[Recorded data]
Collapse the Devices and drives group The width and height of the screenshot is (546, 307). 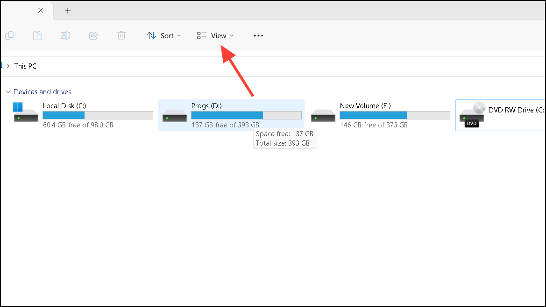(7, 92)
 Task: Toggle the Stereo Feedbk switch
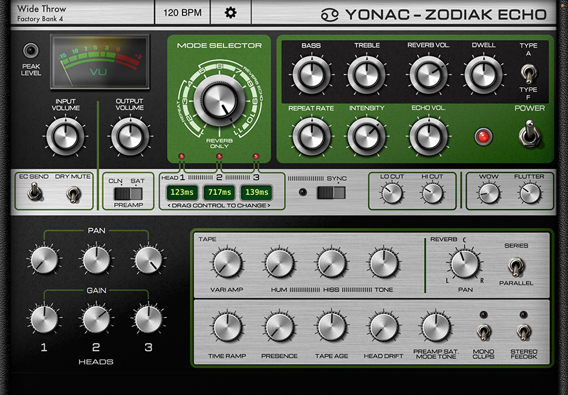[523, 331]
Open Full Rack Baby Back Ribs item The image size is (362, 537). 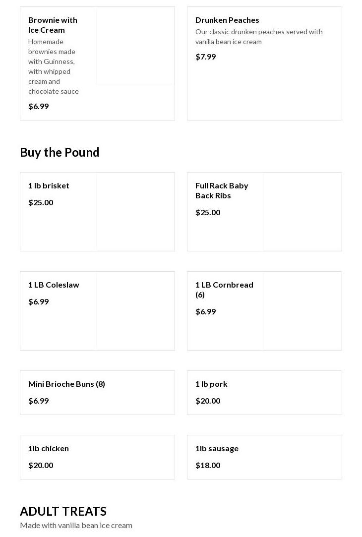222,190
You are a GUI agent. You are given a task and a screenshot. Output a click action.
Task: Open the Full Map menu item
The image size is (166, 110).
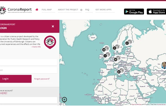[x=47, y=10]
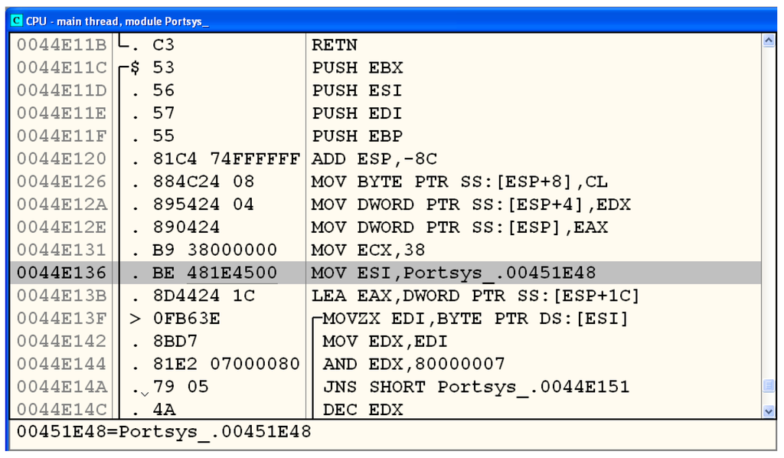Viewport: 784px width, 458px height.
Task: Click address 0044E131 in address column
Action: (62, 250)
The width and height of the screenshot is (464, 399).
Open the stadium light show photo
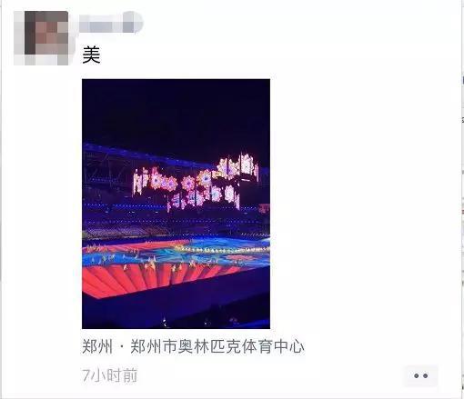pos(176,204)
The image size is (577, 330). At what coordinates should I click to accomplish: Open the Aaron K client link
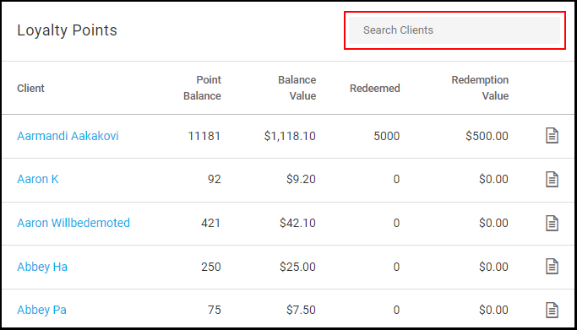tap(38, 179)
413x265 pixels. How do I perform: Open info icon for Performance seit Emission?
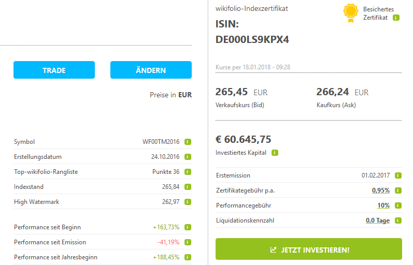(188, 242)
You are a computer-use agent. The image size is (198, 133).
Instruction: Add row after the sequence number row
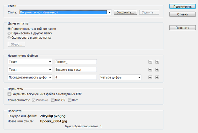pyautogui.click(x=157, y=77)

**ASSIGNMENT**.
Start at the line holding "Instruction: Add row" and stop at the last line of the entries above. Repeat those lines exactly, pictures excluded.

**OUTPUT OF THE TASK**.
Instruction: Add row after the sequence number row
pyautogui.click(x=157, y=77)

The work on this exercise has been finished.